# Data supplied
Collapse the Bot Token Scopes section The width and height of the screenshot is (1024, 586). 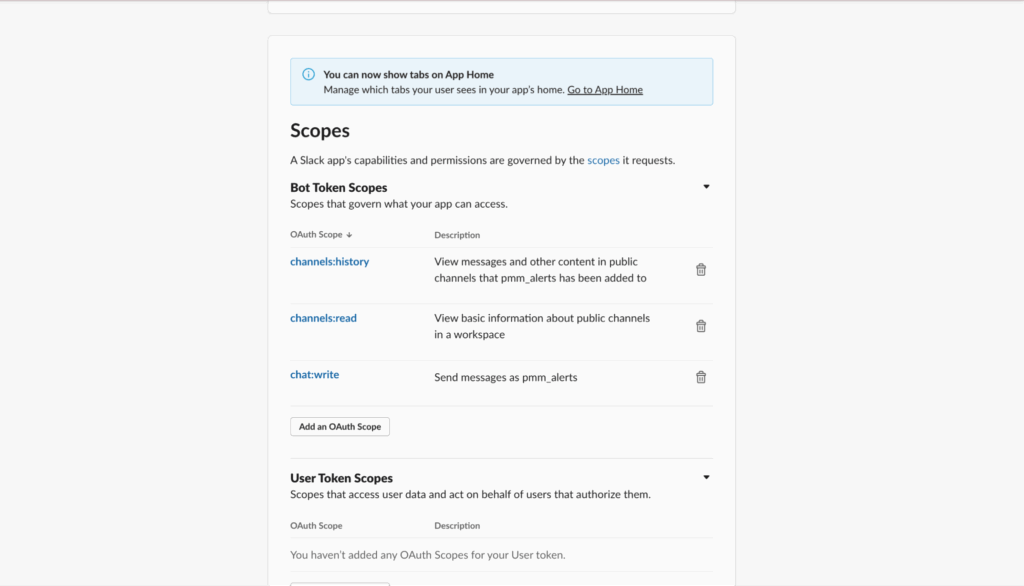(706, 187)
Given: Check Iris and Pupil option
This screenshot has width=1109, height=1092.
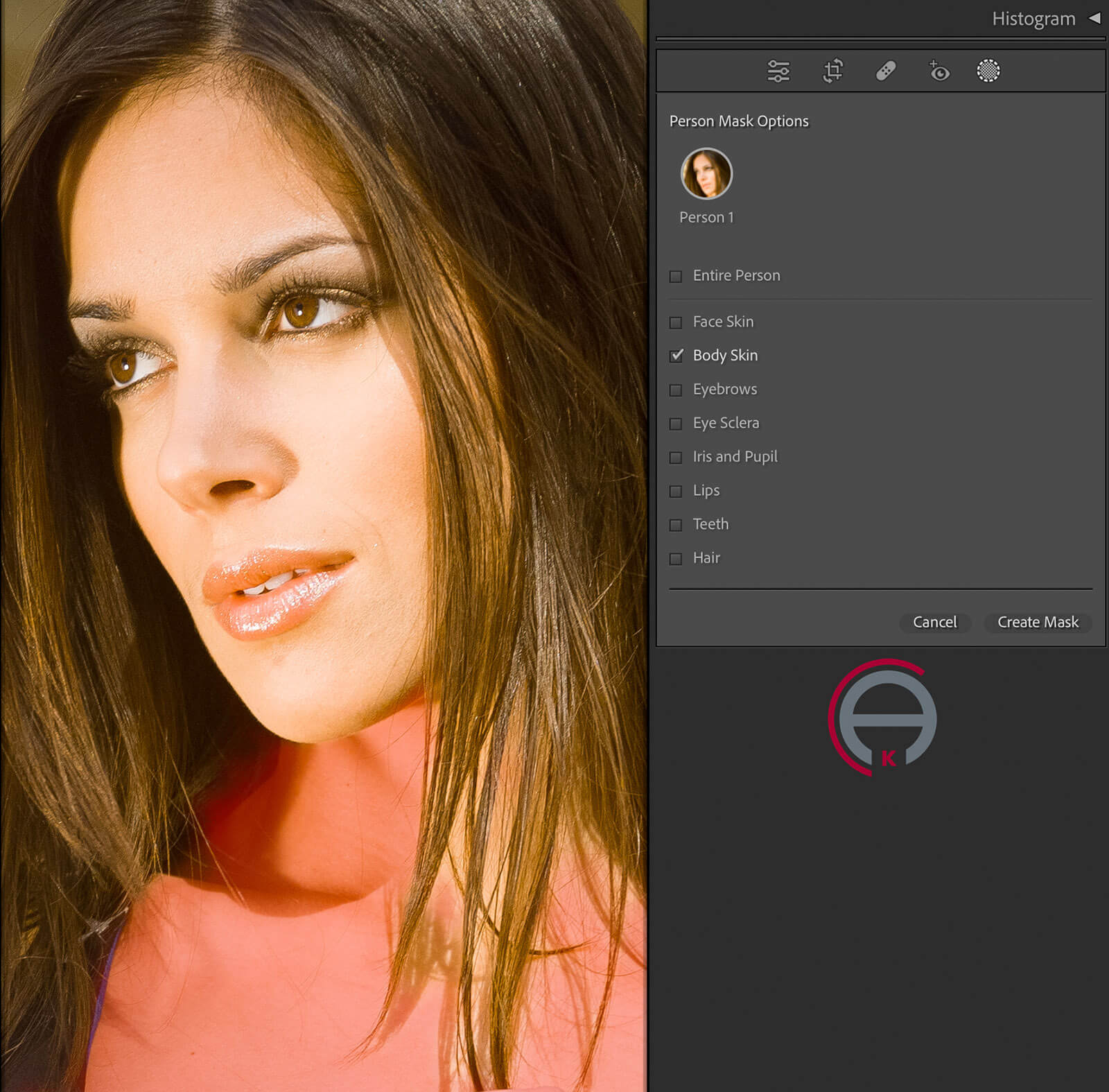Looking at the screenshot, I should tap(676, 458).
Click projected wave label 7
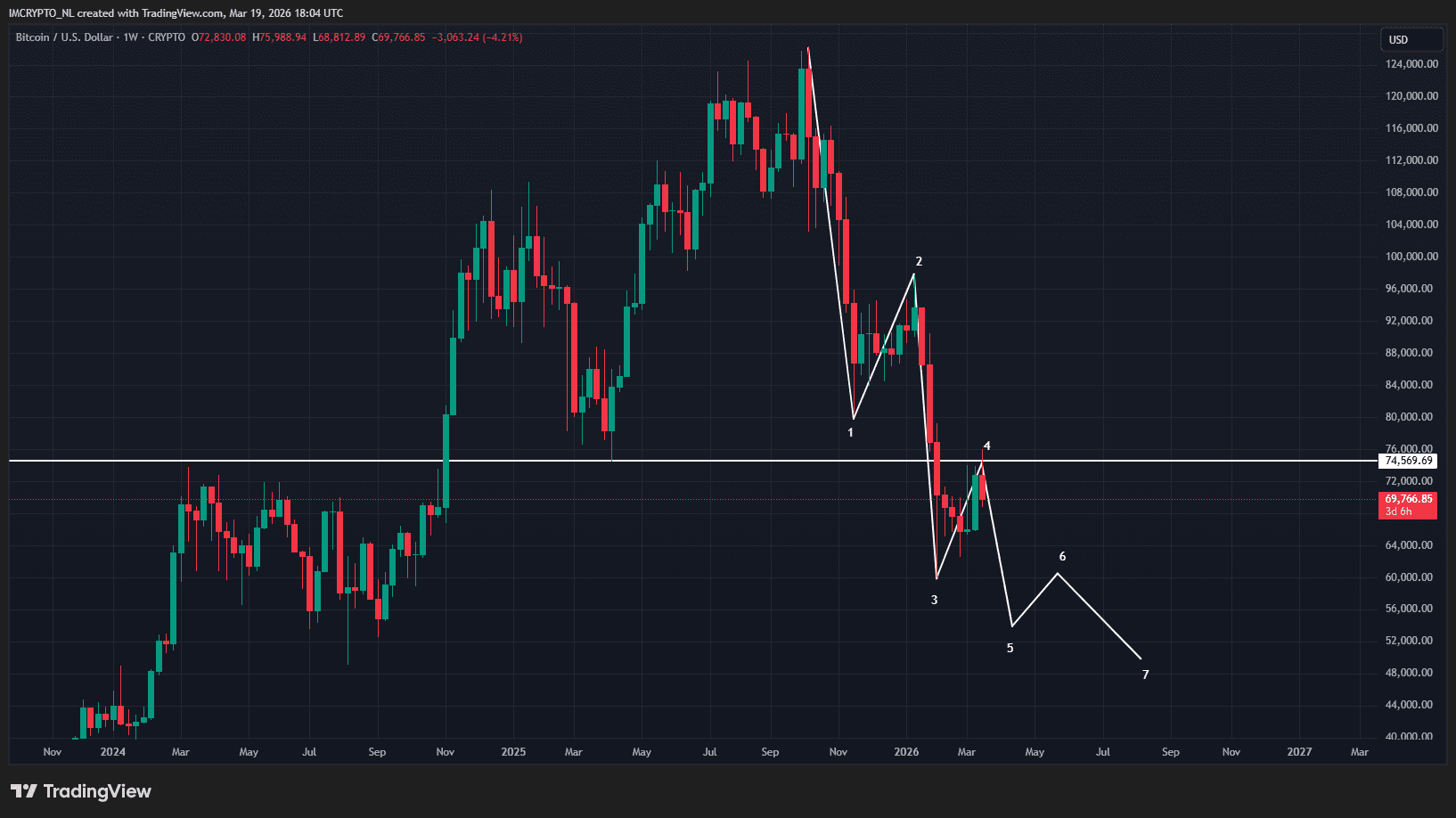1456x818 pixels. [x=1145, y=675]
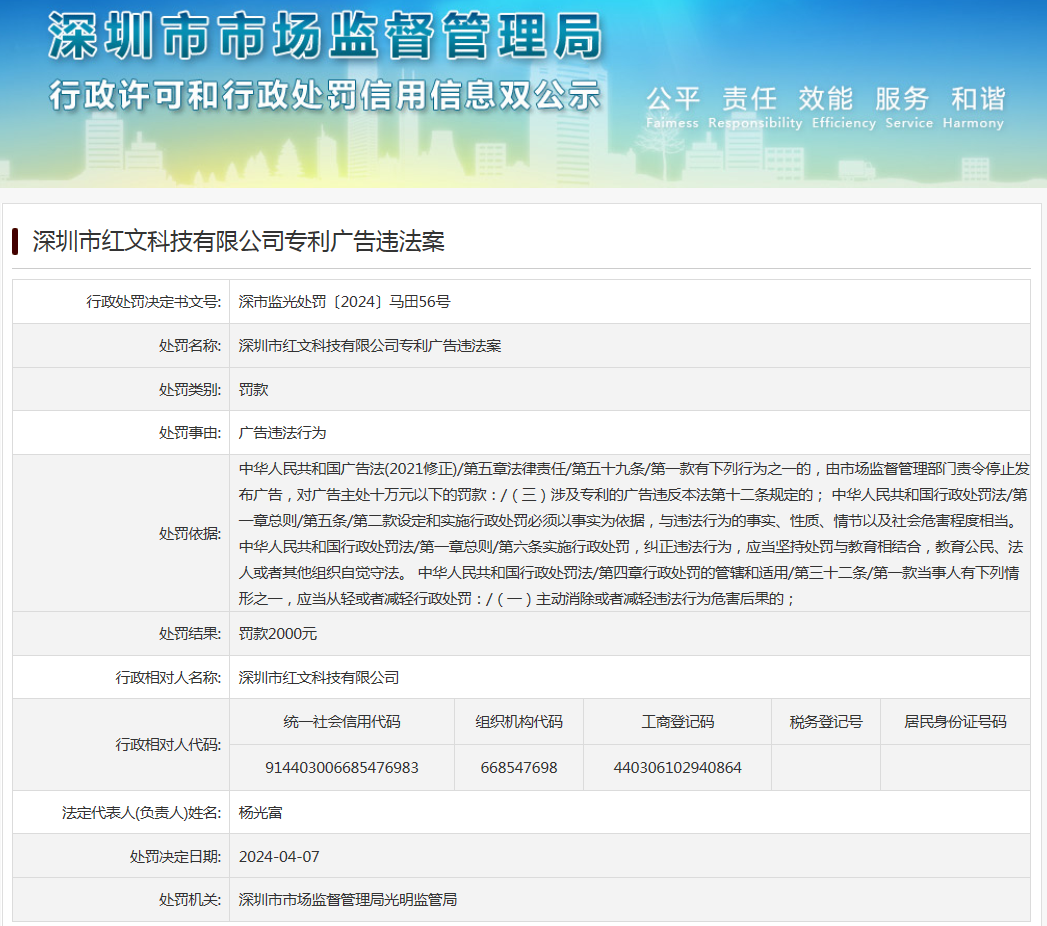This screenshot has height=926, width=1047.
Task: Select decision number 深市监光处罚〔2024〕马田56号
Action: pos(344,301)
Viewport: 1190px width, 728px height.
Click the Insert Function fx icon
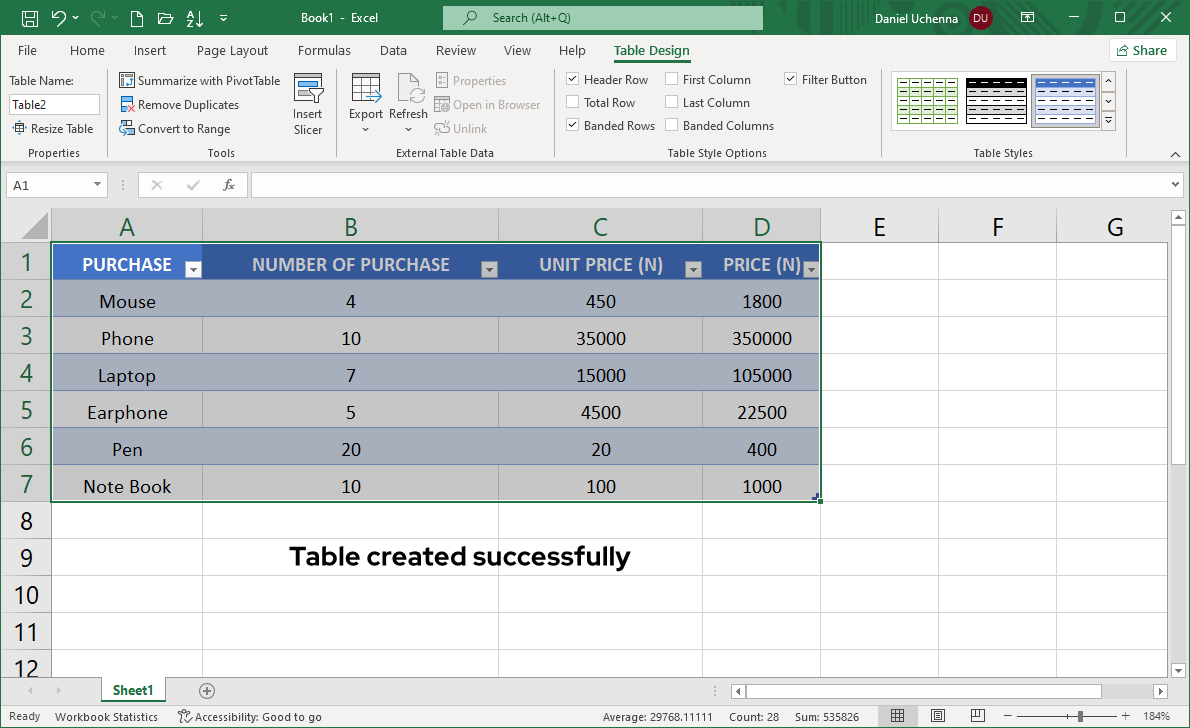229,185
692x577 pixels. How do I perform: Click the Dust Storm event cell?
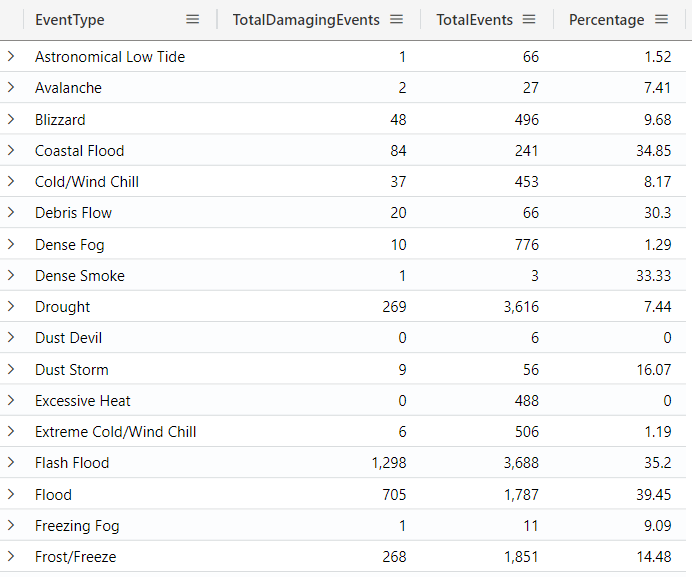click(72, 370)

# Brief
The lines to repeat start at the one holding "Click projected wave label 7" and run through the last line of the records above; write them out exactly, both ends included, but not the pictures.

# Reply to the exercise
Click projected wave label 7
1456x818 pixels. [x=1145, y=675]
This screenshot has height=926, width=1047.
Task: Select decision number 深市监光处罚〔2024〕马田56号
Action: pos(344,301)
Viewport: 1190px width, 728px height.
Click the Insert Function fx icon
229,185
692x577 pixels. How do I perform: Click the Dust Storm event cell?
click(72, 370)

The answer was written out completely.